04/03/2008

Petite discussion avec une momie

petite discussion avec une momie

 

Je vous ai déniché une nouvelle perle brillante d’originalité. Petite discussion avec une momie et autres histoires extraordinaires. Le titre est long mais il dit le principal car ce que je vous propose ici, c’est un petit recueil des nouvelles assez bizarres d’Edgar Allan Poe.

Extraordinaires, ces histoires le sont bien. La première, pour commencer raconte l’histoire de plusieurs scientifiques, médecins, archéologues qui après avoir découvert une momie en Egypte, sont finalement autorisés à la sortir de son sarcophage pour l’examiner.

L’opération se pratique de nuit et force est de constater que l’allégresse générale n’est pas seulement due à l’intérêt scientifique mais surtout à quelques verres d’alcool de ci de là.
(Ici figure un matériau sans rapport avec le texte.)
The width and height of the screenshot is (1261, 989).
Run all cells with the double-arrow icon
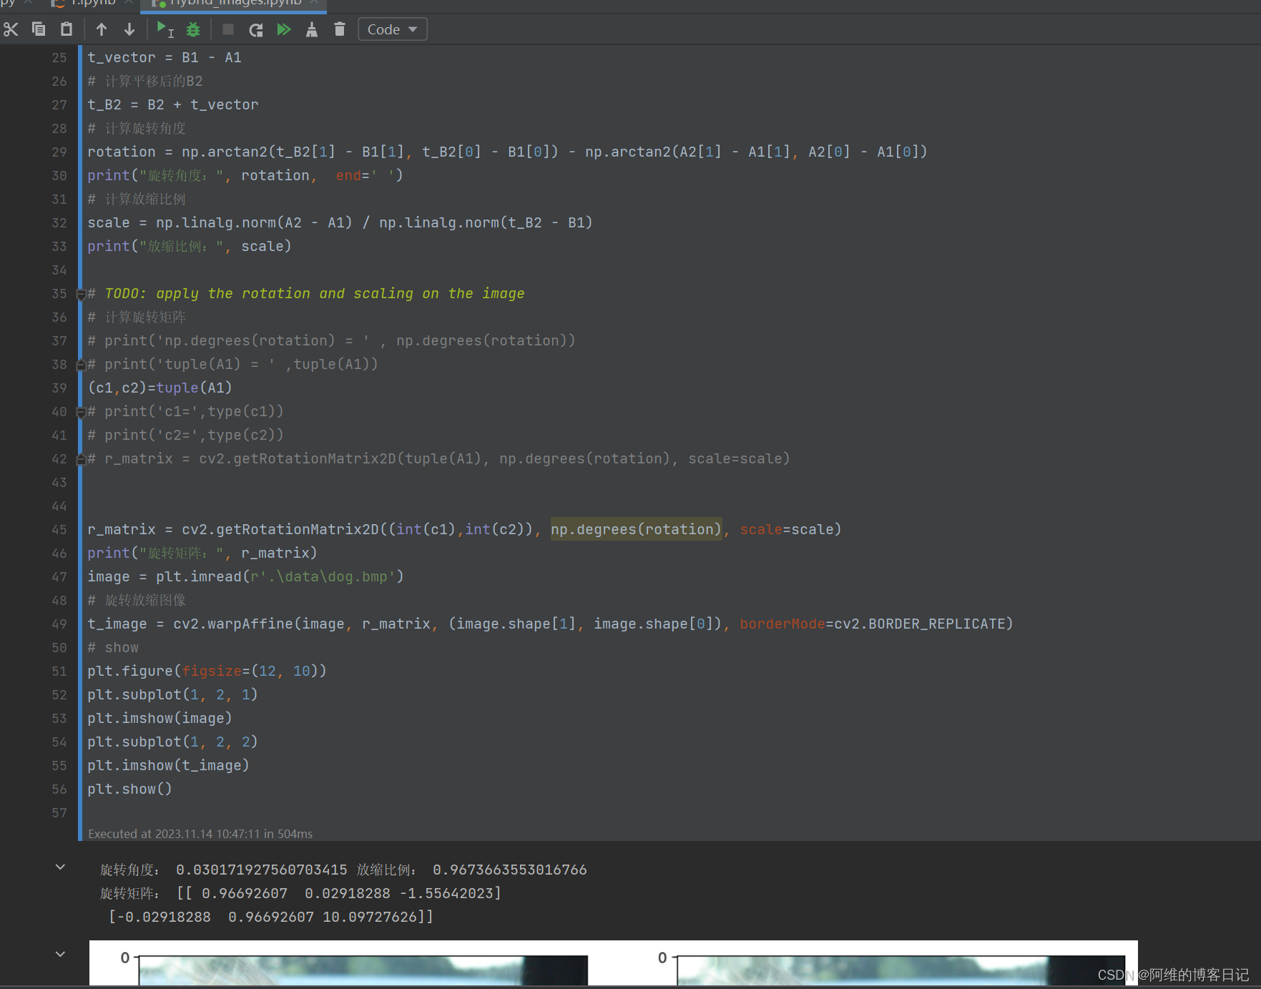(284, 29)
Le temps passe, les opérations avancent jusqu’au moment où je cite :

« Ordinairement, la cervelle se vidait par le nez ; les intestins, par une incision dans le flanc ; le corps était alors rasé, lavé et salé ; on le laissait ainsi reposer quelques semaines, puis commençait, à proprement parler, l’opération de l’embaumement. Comme on ne pouvait trouver aucune trace d’ouverture, le docteur Ponnonner préparait ses instruments de dissection, quand je fis remarquer qu’il était déjà deux heures passées. Là-dessus, on s’accorda à renvoyer l’examen interne à la nuit suivante ; et nous étions au moment de nous séparer, quand quelqu’un lança l’idée d’une ou deux expériences avec la pile de Volta. L’application de l’électricité à une momie vieille au moins de trois ou quatre mille ans était une idée, sinon très sensée, du moins suffisamment originale, et nous la saisîmes au vol. Pour ce beau projet, dans lequel il entrait un dixième de sérieux et neuf bons dixièmes de plaisanterie, nous disposâmes une batterie dans le cabinet du docteur, et nous y transportâmes l’Égyptien. »

La seconde nouvelle, fait étonnamment penser à du Kafka avant l’heure. Il s’agit de l’histoire d’un homme enfermé dans un drôle de cachot où sans cesse ses bourreaux tentent de le faire mourir de la pire façon qu’il soit. Ainsi d’abord plonger dans l’obscurité totale, il manquera de plonger dans un profond puits avant de se réveiller quelques heures plus tard entouré de rats, une lame affutée à souhait au dessus du torse.

Enfin, le Roi Peste vous plongera dans les aventures de deux ivrognes qui ayant écumé les bars de Londres finiront par se réfugier dans une cave de croque mort dans le quartier des pestiférés. Petite rencontre avec une allégorie.

 

Edgar Allan Poe n’a produit dans sa vie qu’un seul roman, Les Aventures d’Arthur Gordon Pym. Néanmoins, il a su s’imposer dans le style de la nouvelle et ce n’est pas Petite discussion avec une momie qui me contredira, pas plus que Charles Baudelaire qui a assuré la traduction de la plupart de ses œuvres et, de par le fait, une qualité irréprochable en Français.

Ne vous attendez pas à avoir peur avec ses récits, attendez vous surtout à rire car c’est là l’art de Poe, créer une satire de la société et des personnages, plonger dans les situations les plus rocambolesques pour peut-être chasser la peur ou du moins, la tourner au ridicule.

A tel point que, parfois on se demande si ce n’est pas la folie qui anime cet auteur ou le délire d’un soir qu’il aurait couché sur le papier sur le ton le plus sérieux.

Toujours est-il qu’après lecture, je ne peux que vous conseiller de plonger dans l’œuvre de cet auteur qui est devenu un maître pour toute la génération des surréalistes.